-------- FRAGMENTO SELECCIONADO

Por José María Rosa
¡Hombre difícil el calafate.' Llevaba gravados en su sangre
catalana la independencia y el amor propio de los suyos. Se llevó mal con todo
el mundo y su vida fue un continuo deshacer amistades. No hubo hombre con quien el testarudo Ferré no acertara a encontrar
rozamientos o descubrir enconos : toda su larga carrera pública —de 1821
hasta su muerte en 1867— fue una
polémica contra alguien: Rivadavia, Rosas, Lavalle, Paz, Rivera, Madariaga,
Urquiza, Derqui o Mitre.
Su terquedad era imbatible. Sería el único
diputado echado del Congreso, por intemperante, a pesar de sus años y de sus
grandes servicios a la causa antirrosista.
Corrientes no fue en la primera mitad del siglo XIX —como
Santa Fe, Entre Ríos, Buenos Aires y el resto de la Confederación— una tierra
propicia para caudillos. Su autonomía había sido la obra de los vecinos
afincados de la ciudad, y las resistencias a Rosas preparadas en las casonas
urbanas o en las estancias de la clase señorial. En Corrientes no hubo “pueblo”

----------------
-------- MATERIAL MOSTRADO

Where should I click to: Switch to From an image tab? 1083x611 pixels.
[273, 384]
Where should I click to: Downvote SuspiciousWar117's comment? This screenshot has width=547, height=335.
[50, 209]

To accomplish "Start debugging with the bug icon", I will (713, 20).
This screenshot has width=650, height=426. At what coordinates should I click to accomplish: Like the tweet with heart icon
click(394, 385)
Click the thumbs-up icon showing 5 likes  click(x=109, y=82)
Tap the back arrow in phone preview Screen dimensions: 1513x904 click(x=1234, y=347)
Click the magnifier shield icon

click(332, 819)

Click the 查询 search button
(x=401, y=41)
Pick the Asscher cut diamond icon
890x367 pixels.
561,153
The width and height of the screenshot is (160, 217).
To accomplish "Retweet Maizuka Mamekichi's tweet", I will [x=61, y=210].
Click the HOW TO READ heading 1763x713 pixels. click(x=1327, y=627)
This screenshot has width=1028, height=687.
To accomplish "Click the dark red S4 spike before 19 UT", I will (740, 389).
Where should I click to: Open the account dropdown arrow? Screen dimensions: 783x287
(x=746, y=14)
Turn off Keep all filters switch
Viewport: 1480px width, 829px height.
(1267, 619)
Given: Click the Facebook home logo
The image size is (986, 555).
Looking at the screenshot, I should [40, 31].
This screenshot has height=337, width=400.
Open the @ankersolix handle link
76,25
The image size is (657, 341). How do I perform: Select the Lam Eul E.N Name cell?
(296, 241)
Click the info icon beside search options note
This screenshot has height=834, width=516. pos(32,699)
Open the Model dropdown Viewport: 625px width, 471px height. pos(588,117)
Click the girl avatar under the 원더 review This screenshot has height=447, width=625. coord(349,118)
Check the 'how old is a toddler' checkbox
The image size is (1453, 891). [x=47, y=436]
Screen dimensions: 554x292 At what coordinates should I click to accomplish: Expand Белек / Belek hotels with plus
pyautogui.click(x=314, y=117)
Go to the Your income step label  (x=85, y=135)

----------------

ENUNCIADO DE TAREA:
Responde con datos del fragmento sobre Ferré:
(a) ¿Entre qué años se extendió su carrera pública?
(b) ¿Por qué motivo lo echaron del Congreso?
(c) ¿Quiénes hicieron la autonomía de Corrientes?
El material no es necesario para resolver el ejercicio.

RESULTADO DEL EJERCICIO:
(a) Desde 1821 hasta su muerte en 1867.
(b) Por intemperante.
(c) Los vecinos afincados de la ciudad.